For general coordination: you are trusting the seller's bot to operate honestly — to fire EscrowFinish at the right time, to announce settlement accurately, to submit transactions correctly. This product is designed for bilateral relationships where trust exists between the parties. If you don't trust the seller, don't enter the contract.
No clawback if the seller's bot fails
If the seller's bot fails to fire liquidation when it should, the position can degrade past your margin's coverage. You will not be charged beyond your margin — but the seller may not be made whole. There is no contract mechanism to compensate either party for bot failures. The on-chain transactions that happen are the entire record.
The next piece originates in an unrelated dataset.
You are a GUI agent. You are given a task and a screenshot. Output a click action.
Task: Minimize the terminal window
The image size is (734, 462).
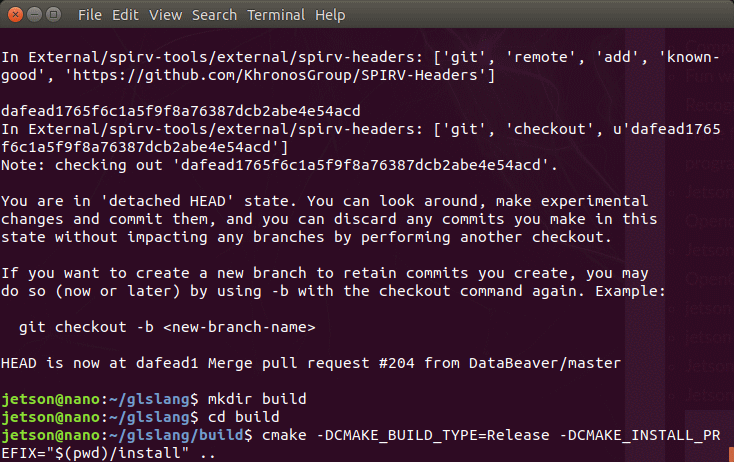click(34, 15)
Operational risks for both parties
Wallet compromise
The bot never holds your private keys. But you sign with your wallet. If your wallet is compromised — phishing, malware, lost device — your XRPL account is compromised, and any contracts you've signed into are at risk.
Phishing of buyers
Buyers receive invitation links from sellers. A phisher could send a fake link claiming to be a caput invitation. Buyers should verify the invitation domain matches the seller's known bot URL, inspect the invitation JSON before signing, and confirm the multisig wallet on an XRPL explorer before signing the deploy bundle.
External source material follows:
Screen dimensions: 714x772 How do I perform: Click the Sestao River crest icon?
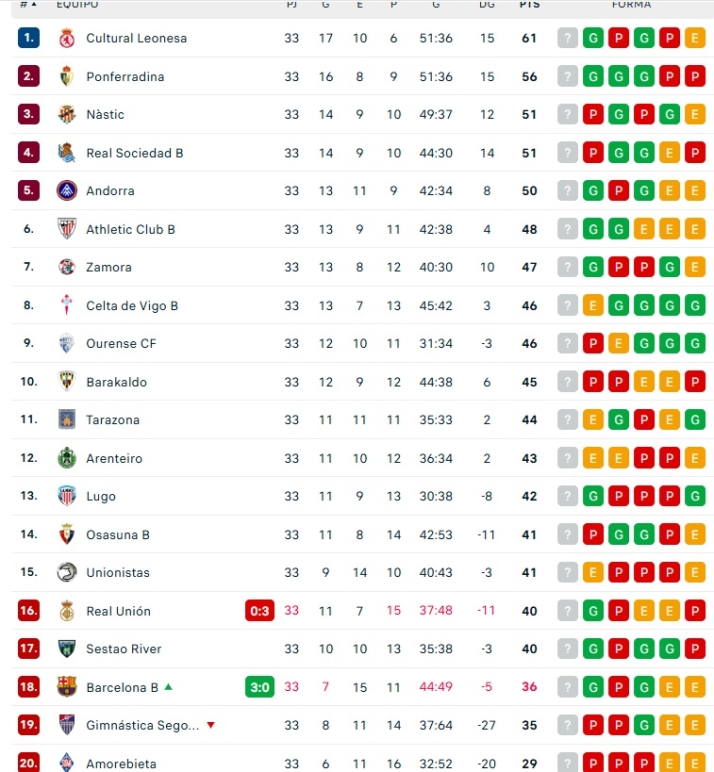(x=67, y=649)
Front-running and rate manipulation
The AMM is public. Transactions in the mempool are visible. Sophisticated actors could front-run deploy or settlement transactions to manipulate the rate they execute at. For thin AMM pools, manipulation is economically feasible. Sellers should consider liquidity depth when configuring contracts.
Multi-transaction settlement
Settlement requires multiple sequential transactions. Each transaction uses a Ticket on M. If a transaction fails (e.g., AMM slippage causes the swap-back to fail), the Ticket is consumed and the bot must retry with a spare Ticket. If all retries are exhausted, recovery requires fresh co-signing from both parties. Both parties have economic incentive to cooperate.
What we are not
× We are not a service. We are software you bought. × We are not custodial. The bot never holds your keys. × We are not a market. We do not match counterparties. × We are not regulated. There is no body overseeing this. × We are not advice. Read this; make your own call. × We are not your counterparty. Your counterparty is whoever signs the other side. × We are not no-risk. Real risks, named above.
Acknowledgment
By using caput, you acknowledge:
- You understand the contract mechanics (see MECHANICS.md).
- You understand the risks above, including the two-tier liquidation model and bot trust requirements.
- You are responsible for your own host, your own keys, your own wallet, and your own decisions.
- You are not relying on caput for support, recourse, or recovery.
- You have read or are responsible for reading the source before deploying.
If any of that is not true for you, do not deploy.